A veces el cine, como el teatro, no necesita más que una simple sala para que se desarrolle toda la trama de la película, sin que por ello decaiga en absoluto el interés del espectador.
Pero eso sólo está al alcance de los grandes como el maestro Alfred Hitchcock, que mostró una gran habilidad para ello en "La soga", película que rememoré ayer y con la que disfruté bastante, en especial con la extraordinaria interpretación de James Stewart que aventaja y mucho a sus compañeros de reparto, entre los cuales sólo puede destacarse al también gran actor Sir Cedric Hardwicke, cuyo papel de antagonista en "Esmeralda la Zíngara" mantengo en la retina...
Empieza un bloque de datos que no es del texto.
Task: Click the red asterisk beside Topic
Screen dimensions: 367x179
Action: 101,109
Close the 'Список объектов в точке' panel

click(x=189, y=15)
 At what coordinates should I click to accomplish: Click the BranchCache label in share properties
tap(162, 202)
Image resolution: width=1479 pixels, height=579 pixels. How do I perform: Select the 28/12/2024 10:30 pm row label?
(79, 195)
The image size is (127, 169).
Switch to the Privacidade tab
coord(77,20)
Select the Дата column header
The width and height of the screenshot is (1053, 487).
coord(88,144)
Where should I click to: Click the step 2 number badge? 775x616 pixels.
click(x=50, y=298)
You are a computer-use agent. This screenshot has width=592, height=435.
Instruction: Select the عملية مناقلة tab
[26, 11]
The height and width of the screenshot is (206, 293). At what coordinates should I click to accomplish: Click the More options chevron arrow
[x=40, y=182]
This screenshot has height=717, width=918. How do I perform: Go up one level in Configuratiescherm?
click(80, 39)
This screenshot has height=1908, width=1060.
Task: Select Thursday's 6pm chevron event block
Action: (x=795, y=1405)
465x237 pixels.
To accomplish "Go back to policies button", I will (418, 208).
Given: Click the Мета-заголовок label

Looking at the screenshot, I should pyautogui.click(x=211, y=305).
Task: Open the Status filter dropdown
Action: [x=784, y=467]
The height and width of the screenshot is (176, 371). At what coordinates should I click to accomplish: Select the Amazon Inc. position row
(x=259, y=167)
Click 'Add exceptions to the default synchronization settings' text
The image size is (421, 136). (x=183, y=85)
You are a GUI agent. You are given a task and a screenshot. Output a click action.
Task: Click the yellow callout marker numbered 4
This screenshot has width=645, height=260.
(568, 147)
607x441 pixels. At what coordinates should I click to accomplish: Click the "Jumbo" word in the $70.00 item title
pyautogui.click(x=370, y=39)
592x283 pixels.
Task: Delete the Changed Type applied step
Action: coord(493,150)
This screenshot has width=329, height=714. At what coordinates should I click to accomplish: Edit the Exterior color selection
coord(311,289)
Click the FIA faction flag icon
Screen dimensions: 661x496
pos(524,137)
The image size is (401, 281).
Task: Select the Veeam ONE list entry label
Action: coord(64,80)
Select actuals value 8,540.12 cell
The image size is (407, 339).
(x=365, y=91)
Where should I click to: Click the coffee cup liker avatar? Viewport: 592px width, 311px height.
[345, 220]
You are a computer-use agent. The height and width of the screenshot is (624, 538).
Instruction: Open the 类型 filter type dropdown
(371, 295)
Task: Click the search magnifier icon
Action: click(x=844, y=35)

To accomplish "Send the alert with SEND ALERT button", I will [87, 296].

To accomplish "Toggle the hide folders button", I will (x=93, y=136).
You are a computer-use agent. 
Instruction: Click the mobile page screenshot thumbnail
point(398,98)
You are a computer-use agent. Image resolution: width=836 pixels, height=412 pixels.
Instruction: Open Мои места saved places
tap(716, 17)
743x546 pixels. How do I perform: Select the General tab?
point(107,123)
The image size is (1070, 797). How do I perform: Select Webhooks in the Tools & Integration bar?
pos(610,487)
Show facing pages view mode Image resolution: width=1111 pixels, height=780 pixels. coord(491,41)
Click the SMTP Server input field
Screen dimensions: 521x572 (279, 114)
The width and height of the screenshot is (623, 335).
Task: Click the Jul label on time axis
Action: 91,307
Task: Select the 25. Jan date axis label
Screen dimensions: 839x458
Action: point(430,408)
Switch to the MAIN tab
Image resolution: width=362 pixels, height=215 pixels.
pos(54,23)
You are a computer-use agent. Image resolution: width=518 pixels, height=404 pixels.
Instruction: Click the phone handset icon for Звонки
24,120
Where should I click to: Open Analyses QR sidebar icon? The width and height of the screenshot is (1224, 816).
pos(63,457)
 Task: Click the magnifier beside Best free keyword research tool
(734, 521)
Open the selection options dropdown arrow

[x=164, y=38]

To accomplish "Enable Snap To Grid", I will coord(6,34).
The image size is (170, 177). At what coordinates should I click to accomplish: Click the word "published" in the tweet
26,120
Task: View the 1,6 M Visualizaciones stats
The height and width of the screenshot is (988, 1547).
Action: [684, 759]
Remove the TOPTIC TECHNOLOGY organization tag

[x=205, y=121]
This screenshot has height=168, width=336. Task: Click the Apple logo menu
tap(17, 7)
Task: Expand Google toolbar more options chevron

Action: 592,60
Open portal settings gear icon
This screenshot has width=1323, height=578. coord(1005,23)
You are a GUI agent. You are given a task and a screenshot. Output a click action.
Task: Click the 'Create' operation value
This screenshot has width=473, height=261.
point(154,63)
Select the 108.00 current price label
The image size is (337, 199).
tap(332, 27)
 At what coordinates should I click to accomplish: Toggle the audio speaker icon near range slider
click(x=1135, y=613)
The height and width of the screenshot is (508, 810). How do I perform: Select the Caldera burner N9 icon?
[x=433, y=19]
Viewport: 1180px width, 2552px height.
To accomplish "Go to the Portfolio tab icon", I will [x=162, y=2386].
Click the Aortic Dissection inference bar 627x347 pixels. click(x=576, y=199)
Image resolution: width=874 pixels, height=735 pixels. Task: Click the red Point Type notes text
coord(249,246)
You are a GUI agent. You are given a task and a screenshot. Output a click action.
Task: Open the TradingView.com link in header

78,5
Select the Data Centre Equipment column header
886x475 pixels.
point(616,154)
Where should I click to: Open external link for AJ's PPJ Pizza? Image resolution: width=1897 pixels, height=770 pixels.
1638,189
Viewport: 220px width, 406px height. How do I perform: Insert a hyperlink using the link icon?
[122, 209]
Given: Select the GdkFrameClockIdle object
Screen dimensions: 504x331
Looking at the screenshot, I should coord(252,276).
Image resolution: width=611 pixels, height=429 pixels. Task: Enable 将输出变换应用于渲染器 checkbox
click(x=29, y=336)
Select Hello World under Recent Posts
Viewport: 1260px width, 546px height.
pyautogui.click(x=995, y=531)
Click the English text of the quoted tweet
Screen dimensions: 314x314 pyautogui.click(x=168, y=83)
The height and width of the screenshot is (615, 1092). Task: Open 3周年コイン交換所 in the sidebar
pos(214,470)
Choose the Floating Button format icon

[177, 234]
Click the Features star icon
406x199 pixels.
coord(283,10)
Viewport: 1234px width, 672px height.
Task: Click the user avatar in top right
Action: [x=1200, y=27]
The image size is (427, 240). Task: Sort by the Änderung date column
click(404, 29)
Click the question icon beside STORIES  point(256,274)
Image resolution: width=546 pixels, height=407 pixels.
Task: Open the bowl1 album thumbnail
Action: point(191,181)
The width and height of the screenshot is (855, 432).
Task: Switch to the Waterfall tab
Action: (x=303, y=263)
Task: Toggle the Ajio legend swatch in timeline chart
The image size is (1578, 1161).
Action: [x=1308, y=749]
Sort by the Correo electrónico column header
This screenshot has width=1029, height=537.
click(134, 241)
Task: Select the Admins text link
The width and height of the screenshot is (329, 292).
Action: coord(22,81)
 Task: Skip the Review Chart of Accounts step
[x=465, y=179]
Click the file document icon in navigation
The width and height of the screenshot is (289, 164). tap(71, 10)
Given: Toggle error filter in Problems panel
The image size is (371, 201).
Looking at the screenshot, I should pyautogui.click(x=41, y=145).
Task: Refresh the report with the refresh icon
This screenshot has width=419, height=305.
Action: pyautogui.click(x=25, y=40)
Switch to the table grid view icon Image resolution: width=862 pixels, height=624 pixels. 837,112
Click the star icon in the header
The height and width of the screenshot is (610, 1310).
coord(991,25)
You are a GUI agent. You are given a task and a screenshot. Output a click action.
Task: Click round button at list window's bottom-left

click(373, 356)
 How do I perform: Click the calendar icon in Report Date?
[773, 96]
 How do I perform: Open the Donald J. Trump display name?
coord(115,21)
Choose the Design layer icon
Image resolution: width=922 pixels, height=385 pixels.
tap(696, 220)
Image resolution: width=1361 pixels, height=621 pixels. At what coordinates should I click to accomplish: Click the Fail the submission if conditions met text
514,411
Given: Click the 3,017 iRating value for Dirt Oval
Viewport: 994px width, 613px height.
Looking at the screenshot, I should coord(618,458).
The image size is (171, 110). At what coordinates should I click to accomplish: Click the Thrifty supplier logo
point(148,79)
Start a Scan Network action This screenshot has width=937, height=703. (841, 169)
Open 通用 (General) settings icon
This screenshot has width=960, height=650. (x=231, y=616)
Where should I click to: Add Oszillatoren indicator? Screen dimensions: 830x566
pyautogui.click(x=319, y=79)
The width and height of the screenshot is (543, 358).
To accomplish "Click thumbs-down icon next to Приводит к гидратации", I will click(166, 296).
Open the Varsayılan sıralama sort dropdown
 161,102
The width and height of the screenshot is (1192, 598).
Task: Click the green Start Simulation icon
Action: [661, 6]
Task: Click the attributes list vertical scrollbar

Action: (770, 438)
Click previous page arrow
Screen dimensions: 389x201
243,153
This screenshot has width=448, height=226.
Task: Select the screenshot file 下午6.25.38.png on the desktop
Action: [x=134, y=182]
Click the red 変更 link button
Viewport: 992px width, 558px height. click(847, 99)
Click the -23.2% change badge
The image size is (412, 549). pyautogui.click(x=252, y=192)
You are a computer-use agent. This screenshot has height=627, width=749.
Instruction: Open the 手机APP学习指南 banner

Un asesinato, el cuerpo del delito presente en todo momento, un invitado que no llega... La película se desarrolla a partir de esos vivaces e ingeniosos diálogos que la elevan a la categoría de obra maestra, sin que por ello se necesiten momentos trepidantes ni acción continua, tal y como los directores más comerciales de hoy se prestan a hacer para un público que no desea hacer ningún esfuerzo intelectivo (no vaya a quebrársele una neurona a más de uno).
Imagino que todos la habéis visto ya, pero los que no... ¿a qué esperáis?.